Thursday, October 20, 2011

Outside Money Eclipses Inside Money?

At National Journal, Reid Wilson writes about the potential dominance of Super PACs:

To see just how little early fundraising actually matters, consider this cycle’s incumbents. By this point in 2005, McCaskill, then a challenger, had raised $681,000, while her Republican opponent, then-Sen. Jim Talent, had more than $4 million on hand. Jon Tester, then the president of the Montana Senate, had only $141,000 in the bank, a fraction of Sen. Conrad Burns’s $3 million war chest. And Democrat Jim Webb hadn’t even entered the race in Virginia against GOP Sen. George Allen.

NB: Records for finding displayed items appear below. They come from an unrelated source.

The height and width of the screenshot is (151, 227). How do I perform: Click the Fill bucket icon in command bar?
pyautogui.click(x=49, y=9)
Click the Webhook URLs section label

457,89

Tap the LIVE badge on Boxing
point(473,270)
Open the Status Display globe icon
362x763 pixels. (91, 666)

Now that outside groups can spend unlimited amounts on independent advertising, candidate fundraising means even less. Last year in Colorado, when Democratic Sen. Michael Bennet first sought election after his 2009 appointment, he raised and spent $11.5 million while Republican Ken Buck raised and spent almost $5 million. Yet outside organizations dwarfed both candidates’ campaigns; Democratic groups spent $13.2 million on Bennet’s behalf and Republican groups spent more than $14 million for Buck.

In 2010, outside groups spent more than $10 million per state on Senate races in Nevada, Arkansas, Pennsylvania, Washington, Illinois, Missouri, and California, according to data compiled by The Hotline and the Center for Responsive Politics. The average member spent $1.44 million to win his or her House seat; in 38 districts, outside groups spent more, according to the center’s data.

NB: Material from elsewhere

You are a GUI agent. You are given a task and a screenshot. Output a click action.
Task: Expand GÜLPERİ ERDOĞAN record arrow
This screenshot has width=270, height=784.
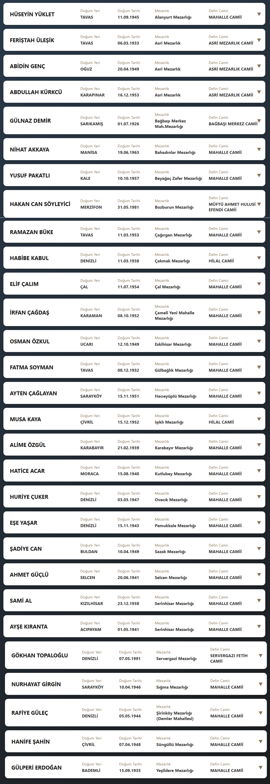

“You’re going to see candidates having a smaller voice in their own campaigns,” said Rob Collins, a Republican strategist who ran the American Action Network, which spent more than $20 million to influence federal elections in 2010, according to center data.

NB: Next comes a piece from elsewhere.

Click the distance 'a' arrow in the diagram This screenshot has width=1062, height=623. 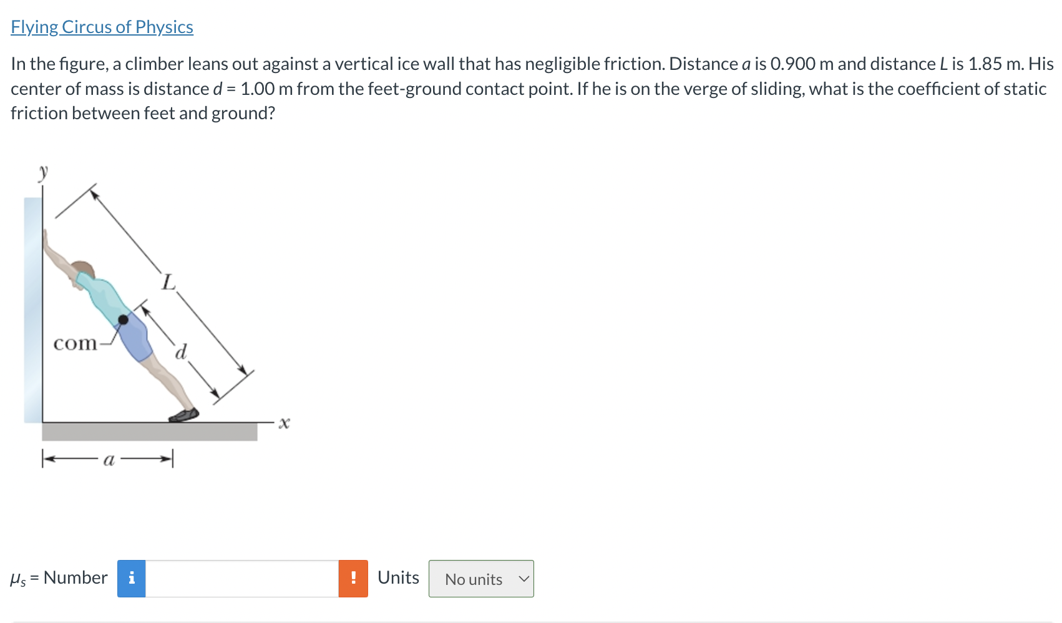click(107, 459)
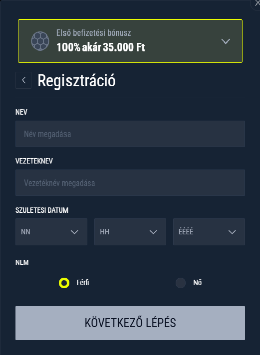Click the Első befizetési bónusz title
Viewport: 260px width, 355px height.
[94, 33]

That’s not to say fundraising reports aren’t illuminating. Early fundraising success is indicative of candidates’ potential for attracting support within their districts, and outside groups use those gauges as a preliminary way to rank which districts are worth a closer look.

“I’m always interested in how much money a candidate raises in-district or in-state and how many donors contribute,” said Mike Duncan, former chairman of the Republican National Committee and head of American Crossroads, which spent almost $22 million last cycle. It’s a reflection of the depth of a candidate’s support, and candidates with strong local support and good direct-mail programs are difficult to defeat. The national fundraising often reflects how serious a candidate is being taken by major donors and creates momentum with national committees and organizations.”

Neither American Action Network nor American Crossroads existed before last cycle.